Touch, You & Your Family

What true confession means

“I HAVE SOMETHING TO TELL YOU,” he said in a tone that sounded more like making a request as much as it was a statement of fact. I had been counselling this man and his wife for the last year. They had marital problems for some time and were first referred to me because his son was suicidal. The fact that he had an extra-marital relationship was known to both his wife and me. So what else did I not know?

“I suppose you are wondering why I haven’t come home to my family,” he said, before telling me that he had a child from his illicit relationship. I felt as if he was making his confession.

He was raised a devout Roman Catholic, served as an altar boy, partook of Holy Communion regularly and said his confessions as and when he needed. However, when he was “living in sin”, to use his own words, he abstained from taking Holy Communion. He took this religious observance so seriously that he knew that it was not right to join in this ceremony whilst his sin was not dealt with.

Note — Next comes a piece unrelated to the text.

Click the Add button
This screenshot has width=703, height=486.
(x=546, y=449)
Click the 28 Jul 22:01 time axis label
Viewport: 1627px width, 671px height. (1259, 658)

It was interesting to note that before he made a special appointment to see me individually, he had seen his priest to make his confession. Also, that after our meeting, he went to speak to his wife to ask for her forgiveness.

This encounter taught me a few lessons. The first is that sin drives a wedge between me, the sinner, and those whom I have hurt. In this instance he knew he had hurt his wife, his son and his Heavenly Father. For this man, the weight of this burden was so heavy that he felt that he had finally to come clean and own up to it.

The second lesson is a reminder that we need to confess our wrong-doing in an effort to rebuild the broken relationship. Often times, we do not, because of denial of any wrong-doing, pride, fear of consequences; we may even justify our actions.

The third lesson is that the penitent should not flinch from making his confession even in the face of a possible strong reaction when the truth is revealed.

With this client, after speaking with his wife, he broke off his extra-marital relationship and returned home. A few months later, with the initial issues that first troubled his marriage still not resolved, his wife filed for divorce. I know that this client was regretful of the outcome. Still, I do not think that he would have chosen to keep this secret hidden any longer. His revelation had allowed him to restore his relationship with his son and with God. In making his confession, he took responsibility for his action and faced the consequences.

As believers, we can take encouragement from the verse in 1 John 1:9 that God will forgive our sins if we confess to Him with penitence and contrition. And even though the response of those whom we have hurt is uncertain, it is still our duty to make our humble confession.